The best and worst part of the Internet is its overwhelming democratisation of media. You can write stupid things on pictures of cats, inundate the world with your personal video diaries and keep a running log on every fight you’ve just had with your boyfriend. And so because we can write about ourselves in a way that is beyond self indulgent, we do. We fill endless pages with ramblings on our favourite breakfast cereal, what we loved about last night’s episode of Bones and why drunk texting is never a good idea. It’s the ideal forum for venting and relating, what with your audience so readily accessible. And again, the most redeeming quality of all this information porn is the fact that it’s not displacing anything more important or relevant, merely holding a spot somewhere in case you are so inclined to browse past.
So why, when newspapers are struggling to connect with audiences and find something to offer their readers that’s worth at least the 75 cents it costs to purchase, are they filling their pages with crap you can read for free anywhere? Most of these columnists address only the most ephemeral superficialities, covering what it feels like to giggle in hot yoga class or how annoying it is when your boyfriend brings a computer to bed. As women with editorial space in national newspapers they have an opportunity to educate, enlighten and at the very least entertain with their subject matter. But like the worst of recycled Sex and the City clichés, they just keep rambling on about shoes and chocolate, as if a tampon commercial were dictating their every move. No wonder both audiences and advertisers are dropping papers like a bad date–their lack of self-awareness is embarrassing.
When given the opportunity to go in a direction that affords readers access to the kinds of stories only a well-connected newsroom can obtain, they go with stolen puppies and retarded heiresses. Cute animals and gossip? That’s the whole reason the Internet exists, why try and compete with something so perfect? I would love to see the 500 words devoted to Leah McLaren’s oxygen facial go to an honest depiction of the housing crisis on the Downtown Eastside. Or how about giving us a fucking break with your goddamned kids, Rebecca, and writing something that has meaning beyond your ovaries?
With nearly everyone connected to media shouting on the rooftops about the changing face of journalism, newspapers should be heartily embracing the freedom these changes afford. Readers want news, they want to be informed and they are willing to pay for it if its well done.

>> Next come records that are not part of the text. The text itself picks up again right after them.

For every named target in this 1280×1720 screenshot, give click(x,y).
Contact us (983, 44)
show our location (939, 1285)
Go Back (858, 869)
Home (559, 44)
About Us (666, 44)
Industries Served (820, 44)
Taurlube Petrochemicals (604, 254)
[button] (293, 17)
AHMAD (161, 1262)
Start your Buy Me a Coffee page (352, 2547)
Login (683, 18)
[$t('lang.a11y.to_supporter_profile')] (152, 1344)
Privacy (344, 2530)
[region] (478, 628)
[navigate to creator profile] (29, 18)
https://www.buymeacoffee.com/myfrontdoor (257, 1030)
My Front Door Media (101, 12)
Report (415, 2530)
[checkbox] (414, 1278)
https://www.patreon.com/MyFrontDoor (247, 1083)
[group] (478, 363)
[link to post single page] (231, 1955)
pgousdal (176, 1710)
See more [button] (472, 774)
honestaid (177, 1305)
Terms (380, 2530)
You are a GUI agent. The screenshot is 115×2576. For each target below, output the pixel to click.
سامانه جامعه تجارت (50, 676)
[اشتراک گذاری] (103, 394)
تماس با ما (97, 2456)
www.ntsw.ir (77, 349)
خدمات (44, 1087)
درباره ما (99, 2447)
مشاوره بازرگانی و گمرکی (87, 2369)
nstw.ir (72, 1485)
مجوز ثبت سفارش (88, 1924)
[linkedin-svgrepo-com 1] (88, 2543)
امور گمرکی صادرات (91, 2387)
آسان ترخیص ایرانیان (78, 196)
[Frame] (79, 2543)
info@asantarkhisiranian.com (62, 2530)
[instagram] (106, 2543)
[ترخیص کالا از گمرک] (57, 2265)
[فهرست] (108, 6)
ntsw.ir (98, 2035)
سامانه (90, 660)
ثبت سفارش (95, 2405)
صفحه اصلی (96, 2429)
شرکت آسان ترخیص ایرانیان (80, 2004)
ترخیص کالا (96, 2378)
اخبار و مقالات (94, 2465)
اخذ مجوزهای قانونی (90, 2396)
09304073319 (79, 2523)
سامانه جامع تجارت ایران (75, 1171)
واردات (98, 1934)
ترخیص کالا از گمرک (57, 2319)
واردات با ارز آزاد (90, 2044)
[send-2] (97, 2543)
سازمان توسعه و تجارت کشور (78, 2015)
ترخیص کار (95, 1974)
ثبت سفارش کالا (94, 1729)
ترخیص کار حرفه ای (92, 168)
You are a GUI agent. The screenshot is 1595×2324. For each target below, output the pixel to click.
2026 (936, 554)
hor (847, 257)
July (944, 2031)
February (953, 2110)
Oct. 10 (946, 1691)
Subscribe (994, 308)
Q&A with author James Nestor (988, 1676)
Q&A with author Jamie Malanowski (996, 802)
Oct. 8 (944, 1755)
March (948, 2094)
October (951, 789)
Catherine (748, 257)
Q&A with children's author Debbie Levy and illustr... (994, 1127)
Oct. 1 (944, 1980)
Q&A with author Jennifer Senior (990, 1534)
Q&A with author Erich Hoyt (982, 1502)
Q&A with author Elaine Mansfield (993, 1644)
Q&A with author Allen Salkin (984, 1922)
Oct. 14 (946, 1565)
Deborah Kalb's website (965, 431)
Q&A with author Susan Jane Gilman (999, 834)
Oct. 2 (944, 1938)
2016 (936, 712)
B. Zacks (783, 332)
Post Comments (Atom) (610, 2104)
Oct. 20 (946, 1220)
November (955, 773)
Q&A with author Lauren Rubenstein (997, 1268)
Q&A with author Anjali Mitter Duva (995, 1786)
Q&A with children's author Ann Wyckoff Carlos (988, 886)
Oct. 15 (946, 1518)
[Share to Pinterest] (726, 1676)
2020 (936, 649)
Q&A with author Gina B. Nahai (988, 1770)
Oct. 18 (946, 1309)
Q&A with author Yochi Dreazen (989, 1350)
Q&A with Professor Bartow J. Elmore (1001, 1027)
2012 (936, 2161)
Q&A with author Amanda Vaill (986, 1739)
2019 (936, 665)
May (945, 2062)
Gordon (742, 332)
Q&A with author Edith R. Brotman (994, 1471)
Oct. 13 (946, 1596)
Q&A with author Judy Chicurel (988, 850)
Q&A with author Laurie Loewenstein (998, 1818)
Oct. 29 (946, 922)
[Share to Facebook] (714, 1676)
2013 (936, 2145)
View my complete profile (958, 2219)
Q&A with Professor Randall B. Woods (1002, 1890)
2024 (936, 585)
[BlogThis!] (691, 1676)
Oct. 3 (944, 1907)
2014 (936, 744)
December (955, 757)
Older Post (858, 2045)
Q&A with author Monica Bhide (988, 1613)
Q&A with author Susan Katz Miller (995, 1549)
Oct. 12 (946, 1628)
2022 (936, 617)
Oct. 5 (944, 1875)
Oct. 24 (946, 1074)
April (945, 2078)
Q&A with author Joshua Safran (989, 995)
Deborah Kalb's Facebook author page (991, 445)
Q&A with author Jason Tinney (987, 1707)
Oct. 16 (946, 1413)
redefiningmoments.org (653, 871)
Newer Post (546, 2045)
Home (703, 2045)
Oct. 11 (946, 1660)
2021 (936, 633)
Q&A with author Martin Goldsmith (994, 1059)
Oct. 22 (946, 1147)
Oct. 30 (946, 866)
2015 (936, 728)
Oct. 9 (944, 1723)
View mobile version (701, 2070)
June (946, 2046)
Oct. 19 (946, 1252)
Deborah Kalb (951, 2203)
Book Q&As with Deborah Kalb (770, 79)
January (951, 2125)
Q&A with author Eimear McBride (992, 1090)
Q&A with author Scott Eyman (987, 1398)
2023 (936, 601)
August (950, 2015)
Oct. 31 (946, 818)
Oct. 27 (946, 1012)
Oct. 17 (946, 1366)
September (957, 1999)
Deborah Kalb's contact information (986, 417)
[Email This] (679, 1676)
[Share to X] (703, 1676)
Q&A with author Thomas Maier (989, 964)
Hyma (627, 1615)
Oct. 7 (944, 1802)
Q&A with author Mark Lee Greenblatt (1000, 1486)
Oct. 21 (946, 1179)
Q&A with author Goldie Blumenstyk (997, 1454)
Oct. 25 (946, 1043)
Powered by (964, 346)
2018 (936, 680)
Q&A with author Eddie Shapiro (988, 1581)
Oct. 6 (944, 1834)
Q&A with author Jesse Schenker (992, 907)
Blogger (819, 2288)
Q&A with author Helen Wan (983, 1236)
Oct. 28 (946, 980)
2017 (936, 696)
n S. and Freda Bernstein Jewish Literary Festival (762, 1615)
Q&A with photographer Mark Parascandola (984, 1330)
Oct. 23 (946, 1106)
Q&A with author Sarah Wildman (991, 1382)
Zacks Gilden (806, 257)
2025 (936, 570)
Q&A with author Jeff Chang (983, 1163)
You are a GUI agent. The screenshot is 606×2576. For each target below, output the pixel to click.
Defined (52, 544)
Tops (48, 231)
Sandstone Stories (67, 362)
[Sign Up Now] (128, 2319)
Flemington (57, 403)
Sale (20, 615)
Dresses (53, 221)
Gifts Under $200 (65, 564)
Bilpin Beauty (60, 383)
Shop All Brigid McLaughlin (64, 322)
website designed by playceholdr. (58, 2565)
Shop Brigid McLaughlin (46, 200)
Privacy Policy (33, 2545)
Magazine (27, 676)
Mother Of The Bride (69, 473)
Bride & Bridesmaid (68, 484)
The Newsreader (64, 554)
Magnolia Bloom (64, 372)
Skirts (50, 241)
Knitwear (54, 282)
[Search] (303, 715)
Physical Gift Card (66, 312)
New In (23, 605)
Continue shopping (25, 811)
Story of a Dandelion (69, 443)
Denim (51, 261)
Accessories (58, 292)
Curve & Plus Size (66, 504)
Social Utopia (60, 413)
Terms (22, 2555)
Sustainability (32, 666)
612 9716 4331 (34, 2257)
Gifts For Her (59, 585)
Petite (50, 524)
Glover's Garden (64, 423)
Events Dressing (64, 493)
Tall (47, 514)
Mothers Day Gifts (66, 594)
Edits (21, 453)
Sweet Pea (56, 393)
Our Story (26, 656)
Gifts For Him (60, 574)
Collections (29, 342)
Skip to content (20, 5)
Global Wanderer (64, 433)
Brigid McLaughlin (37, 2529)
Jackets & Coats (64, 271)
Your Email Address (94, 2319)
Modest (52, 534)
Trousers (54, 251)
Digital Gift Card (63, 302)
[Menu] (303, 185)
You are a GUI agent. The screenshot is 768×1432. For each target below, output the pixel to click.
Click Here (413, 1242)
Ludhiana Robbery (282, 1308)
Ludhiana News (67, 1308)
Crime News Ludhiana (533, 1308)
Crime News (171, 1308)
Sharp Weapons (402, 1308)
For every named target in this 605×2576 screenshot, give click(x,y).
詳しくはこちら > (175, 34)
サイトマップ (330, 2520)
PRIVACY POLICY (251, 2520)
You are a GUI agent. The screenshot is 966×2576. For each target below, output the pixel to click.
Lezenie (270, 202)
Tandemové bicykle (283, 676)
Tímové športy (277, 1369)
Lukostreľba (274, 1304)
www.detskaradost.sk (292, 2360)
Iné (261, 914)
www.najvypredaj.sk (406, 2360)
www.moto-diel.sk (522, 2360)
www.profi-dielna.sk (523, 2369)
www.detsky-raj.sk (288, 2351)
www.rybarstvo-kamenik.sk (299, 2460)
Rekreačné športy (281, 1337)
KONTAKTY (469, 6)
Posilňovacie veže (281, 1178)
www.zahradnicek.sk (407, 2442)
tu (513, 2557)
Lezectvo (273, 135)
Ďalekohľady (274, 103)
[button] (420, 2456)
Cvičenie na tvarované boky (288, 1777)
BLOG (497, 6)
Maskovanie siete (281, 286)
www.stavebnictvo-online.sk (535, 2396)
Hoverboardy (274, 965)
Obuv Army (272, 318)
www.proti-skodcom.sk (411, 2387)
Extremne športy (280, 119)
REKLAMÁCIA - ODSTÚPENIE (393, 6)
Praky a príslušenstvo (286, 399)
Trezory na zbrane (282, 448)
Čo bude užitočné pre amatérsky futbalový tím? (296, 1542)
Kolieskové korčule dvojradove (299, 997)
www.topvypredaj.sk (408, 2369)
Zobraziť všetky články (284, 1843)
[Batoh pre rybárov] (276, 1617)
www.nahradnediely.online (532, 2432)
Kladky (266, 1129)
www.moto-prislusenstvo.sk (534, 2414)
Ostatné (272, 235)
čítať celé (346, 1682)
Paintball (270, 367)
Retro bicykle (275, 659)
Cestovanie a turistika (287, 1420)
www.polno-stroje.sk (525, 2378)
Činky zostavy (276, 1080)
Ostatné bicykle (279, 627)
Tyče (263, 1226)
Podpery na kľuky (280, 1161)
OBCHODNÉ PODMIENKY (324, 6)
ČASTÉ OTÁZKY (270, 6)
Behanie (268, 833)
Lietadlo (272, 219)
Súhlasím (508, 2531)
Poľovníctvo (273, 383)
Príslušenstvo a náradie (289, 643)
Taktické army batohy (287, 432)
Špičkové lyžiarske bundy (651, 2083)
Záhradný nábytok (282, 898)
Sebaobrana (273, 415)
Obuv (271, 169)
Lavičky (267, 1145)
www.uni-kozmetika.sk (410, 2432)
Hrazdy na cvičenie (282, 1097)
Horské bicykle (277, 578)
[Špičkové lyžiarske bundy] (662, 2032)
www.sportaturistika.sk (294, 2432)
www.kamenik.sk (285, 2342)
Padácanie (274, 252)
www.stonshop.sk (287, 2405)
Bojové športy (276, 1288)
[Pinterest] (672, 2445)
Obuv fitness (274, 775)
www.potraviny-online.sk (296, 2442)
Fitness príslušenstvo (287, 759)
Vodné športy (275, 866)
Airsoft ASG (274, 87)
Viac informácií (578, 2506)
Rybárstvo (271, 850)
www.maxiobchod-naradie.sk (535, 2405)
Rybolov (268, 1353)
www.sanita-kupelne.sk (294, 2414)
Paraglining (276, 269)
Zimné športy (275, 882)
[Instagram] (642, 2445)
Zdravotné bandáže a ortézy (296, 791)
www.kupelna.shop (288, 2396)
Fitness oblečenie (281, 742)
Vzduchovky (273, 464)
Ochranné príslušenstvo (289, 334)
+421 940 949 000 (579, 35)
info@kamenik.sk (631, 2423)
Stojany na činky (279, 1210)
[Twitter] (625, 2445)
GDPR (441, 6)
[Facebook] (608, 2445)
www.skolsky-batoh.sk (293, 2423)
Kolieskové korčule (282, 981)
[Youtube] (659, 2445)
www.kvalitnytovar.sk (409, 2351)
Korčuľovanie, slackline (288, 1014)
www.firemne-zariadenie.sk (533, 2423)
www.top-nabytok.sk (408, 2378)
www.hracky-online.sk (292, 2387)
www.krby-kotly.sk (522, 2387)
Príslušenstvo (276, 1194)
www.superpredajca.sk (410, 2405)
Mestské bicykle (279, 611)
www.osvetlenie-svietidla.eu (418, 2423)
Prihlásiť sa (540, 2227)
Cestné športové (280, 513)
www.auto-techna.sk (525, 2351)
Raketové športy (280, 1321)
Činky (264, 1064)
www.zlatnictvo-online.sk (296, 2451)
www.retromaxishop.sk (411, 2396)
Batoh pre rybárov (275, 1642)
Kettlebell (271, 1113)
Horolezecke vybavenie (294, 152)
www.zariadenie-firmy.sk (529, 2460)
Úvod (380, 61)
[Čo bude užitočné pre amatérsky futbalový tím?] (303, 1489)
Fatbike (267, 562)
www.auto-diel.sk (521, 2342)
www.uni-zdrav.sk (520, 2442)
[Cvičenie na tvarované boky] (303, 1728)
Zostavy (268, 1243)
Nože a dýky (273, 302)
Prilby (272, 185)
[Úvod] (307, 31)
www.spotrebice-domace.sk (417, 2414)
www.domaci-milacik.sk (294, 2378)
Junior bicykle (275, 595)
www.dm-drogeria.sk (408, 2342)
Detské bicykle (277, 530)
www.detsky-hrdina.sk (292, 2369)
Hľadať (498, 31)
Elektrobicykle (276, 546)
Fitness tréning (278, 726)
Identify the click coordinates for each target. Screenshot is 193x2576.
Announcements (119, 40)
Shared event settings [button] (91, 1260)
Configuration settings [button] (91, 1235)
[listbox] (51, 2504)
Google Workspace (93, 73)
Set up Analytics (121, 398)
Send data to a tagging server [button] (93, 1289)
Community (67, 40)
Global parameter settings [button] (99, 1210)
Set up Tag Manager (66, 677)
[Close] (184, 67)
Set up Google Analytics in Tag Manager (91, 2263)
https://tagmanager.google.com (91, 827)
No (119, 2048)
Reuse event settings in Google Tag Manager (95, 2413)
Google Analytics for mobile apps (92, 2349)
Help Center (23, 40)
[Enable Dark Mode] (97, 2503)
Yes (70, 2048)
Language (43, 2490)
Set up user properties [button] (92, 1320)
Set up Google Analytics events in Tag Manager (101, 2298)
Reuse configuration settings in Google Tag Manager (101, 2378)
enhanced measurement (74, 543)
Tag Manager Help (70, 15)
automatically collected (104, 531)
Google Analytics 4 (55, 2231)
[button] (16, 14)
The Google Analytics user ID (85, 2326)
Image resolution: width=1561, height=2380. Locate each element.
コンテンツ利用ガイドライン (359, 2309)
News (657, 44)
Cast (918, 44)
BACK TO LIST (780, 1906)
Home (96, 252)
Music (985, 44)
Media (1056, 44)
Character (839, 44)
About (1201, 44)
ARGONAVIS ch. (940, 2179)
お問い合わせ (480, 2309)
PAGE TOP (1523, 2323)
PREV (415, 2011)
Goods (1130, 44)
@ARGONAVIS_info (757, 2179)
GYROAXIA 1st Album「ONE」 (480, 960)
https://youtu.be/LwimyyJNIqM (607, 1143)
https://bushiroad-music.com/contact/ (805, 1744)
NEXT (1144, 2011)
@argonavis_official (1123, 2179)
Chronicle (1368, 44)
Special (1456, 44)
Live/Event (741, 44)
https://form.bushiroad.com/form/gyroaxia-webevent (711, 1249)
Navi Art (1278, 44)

What they don’t want is another twenty-something writing about the effects of premenstrual bloat on her dating life, especially not if they just blogged that shit themselves this morning.
For all the worry about citizen journalism displacing the professionals it’s interesting to note that while the professionals are busy dissecting the latest trends in Mommy and Me pilates, citizen journalists are chasing stories on civic politics, international crises and government policy–on a third of the budget. If that’s an indication of the future of online journalism, then I say let our once revered newspapers go gently in to that good night and take those “lifestyle” columns with them.